§ **Supplied entries**:
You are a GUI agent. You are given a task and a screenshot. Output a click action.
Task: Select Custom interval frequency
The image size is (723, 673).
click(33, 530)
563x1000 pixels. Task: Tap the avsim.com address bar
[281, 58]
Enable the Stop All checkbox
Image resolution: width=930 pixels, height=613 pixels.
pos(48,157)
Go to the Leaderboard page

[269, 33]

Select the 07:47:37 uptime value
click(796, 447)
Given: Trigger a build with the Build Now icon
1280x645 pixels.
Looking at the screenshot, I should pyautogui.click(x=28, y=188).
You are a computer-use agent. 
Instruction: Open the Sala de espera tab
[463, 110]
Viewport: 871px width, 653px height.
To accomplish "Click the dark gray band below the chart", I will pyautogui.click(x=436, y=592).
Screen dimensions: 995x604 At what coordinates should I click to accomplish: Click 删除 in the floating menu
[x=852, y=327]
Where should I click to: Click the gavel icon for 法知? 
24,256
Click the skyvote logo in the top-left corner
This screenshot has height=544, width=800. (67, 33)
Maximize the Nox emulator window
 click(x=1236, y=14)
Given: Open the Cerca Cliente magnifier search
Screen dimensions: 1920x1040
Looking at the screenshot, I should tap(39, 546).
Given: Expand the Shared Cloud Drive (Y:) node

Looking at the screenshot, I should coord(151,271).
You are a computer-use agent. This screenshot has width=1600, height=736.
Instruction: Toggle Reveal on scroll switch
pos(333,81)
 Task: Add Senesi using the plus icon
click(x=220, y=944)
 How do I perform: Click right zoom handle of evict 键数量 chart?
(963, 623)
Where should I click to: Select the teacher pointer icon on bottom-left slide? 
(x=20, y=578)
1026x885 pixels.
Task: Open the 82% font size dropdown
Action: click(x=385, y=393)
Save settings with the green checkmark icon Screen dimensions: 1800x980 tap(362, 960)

§ **Task**:
Copy out all of the rows above word for word, keeping every line in its original order.

§ **Answer to the exercise**:
You are a GUI agent. You are given a task and a screenshot. Output a click action.
Task: Select Custom interval frequency
The image size is (723, 673).
click(33, 530)
563x1000 pixels. Task: Tap the avsim.com address bar
[281, 58]
Enable the Stop All checkbox
Image resolution: width=930 pixels, height=613 pixels.
pos(48,157)
Go to the Leaderboard page

[269, 33]

Select the 07:47:37 uptime value
click(796, 447)
Given: Trigger a build with the Build Now icon
1280x645 pixels.
Looking at the screenshot, I should pyautogui.click(x=28, y=188).
You are a computer-use agent. 
Instruction: Open the Sala de espera tab
[463, 110]
Viewport: 871px width, 653px height.
To accomplish "Click the dark gray band below the chart", I will pyautogui.click(x=436, y=592).
Screen dimensions: 995x604 At what coordinates should I click to accomplish: Click 删除 in the floating menu
[x=852, y=327]
Where should I click to: Click the gavel icon for 法知? 
24,256
Click the skyvote logo in the top-left corner
This screenshot has height=544, width=800. (67, 33)
Maximize the Nox emulator window
 click(x=1236, y=14)
Given: Open the Cerca Cliente magnifier search
Screen dimensions: 1920x1040
Looking at the screenshot, I should tap(39, 546).
Given: Expand the Shared Cloud Drive (Y:) node

Looking at the screenshot, I should coord(151,271).
You are a computer-use agent. This screenshot has width=1600, height=736.
Instruction: Toggle Reveal on scroll switch
pos(333,81)
 Task: Add Senesi using the plus icon
click(x=220, y=944)
 How do I perform: Click right zoom handle of evict 键数量 chart?
(963, 623)
Where should I click to: Select the teacher pointer icon on bottom-left slide? 
(x=20, y=578)
1026x885 pixels.
Task: Open the 82% font size dropdown
Action: click(x=385, y=393)
Save settings with the green checkmark icon Screen dimensions: 1800x980 tap(362, 960)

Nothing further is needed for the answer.